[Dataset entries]
########

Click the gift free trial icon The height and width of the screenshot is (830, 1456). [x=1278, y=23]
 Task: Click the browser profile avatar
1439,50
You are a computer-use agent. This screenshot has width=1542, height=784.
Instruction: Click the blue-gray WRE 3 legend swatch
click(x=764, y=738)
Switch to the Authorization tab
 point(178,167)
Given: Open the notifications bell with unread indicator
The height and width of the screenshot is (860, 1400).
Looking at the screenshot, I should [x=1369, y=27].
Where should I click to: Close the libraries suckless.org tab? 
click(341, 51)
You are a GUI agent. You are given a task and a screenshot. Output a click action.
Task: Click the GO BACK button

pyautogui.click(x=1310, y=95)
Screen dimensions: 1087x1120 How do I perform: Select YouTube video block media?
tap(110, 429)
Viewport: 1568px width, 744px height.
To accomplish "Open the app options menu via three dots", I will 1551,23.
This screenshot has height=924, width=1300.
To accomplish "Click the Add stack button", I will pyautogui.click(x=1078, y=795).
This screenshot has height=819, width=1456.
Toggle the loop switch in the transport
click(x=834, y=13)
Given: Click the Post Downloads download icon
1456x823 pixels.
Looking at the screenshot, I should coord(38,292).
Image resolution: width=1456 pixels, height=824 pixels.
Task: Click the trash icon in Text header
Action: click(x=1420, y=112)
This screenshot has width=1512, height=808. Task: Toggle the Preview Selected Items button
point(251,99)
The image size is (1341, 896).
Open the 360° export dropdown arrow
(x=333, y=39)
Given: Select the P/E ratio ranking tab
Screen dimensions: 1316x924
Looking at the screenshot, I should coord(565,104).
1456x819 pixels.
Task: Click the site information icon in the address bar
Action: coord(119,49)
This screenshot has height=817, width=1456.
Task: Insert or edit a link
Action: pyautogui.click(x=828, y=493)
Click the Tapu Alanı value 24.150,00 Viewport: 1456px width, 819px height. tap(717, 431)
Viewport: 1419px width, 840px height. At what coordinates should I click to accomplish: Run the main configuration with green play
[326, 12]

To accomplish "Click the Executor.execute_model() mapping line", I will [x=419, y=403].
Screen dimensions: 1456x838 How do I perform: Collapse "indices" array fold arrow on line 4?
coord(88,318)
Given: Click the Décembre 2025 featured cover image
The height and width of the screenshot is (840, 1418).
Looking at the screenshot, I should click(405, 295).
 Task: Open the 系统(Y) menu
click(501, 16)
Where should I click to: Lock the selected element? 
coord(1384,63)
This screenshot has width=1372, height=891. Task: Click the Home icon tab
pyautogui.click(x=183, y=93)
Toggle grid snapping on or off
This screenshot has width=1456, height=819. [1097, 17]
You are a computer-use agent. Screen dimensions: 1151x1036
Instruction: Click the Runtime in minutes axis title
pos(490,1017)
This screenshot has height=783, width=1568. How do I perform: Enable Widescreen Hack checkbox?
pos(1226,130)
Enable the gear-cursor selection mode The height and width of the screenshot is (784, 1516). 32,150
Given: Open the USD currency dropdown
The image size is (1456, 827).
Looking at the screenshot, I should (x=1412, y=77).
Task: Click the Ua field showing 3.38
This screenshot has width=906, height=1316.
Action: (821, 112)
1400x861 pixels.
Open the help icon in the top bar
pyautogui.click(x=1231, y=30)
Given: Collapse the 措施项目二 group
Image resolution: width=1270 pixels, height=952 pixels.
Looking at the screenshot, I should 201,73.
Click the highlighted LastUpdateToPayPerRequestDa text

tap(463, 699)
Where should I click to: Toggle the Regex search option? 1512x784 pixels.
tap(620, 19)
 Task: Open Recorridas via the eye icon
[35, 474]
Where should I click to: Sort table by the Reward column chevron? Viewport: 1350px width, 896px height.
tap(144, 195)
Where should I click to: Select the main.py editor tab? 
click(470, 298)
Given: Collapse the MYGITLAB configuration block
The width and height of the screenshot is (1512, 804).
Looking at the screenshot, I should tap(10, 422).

########

* [Exercise aim]
Each line above that includes the word "computer" is to be copied.

* [Exercise result]
You are a computer-use agent. This screenshot has width=1542, height=784.
You are a computer-use agent. Screen dimensions: 1151x1036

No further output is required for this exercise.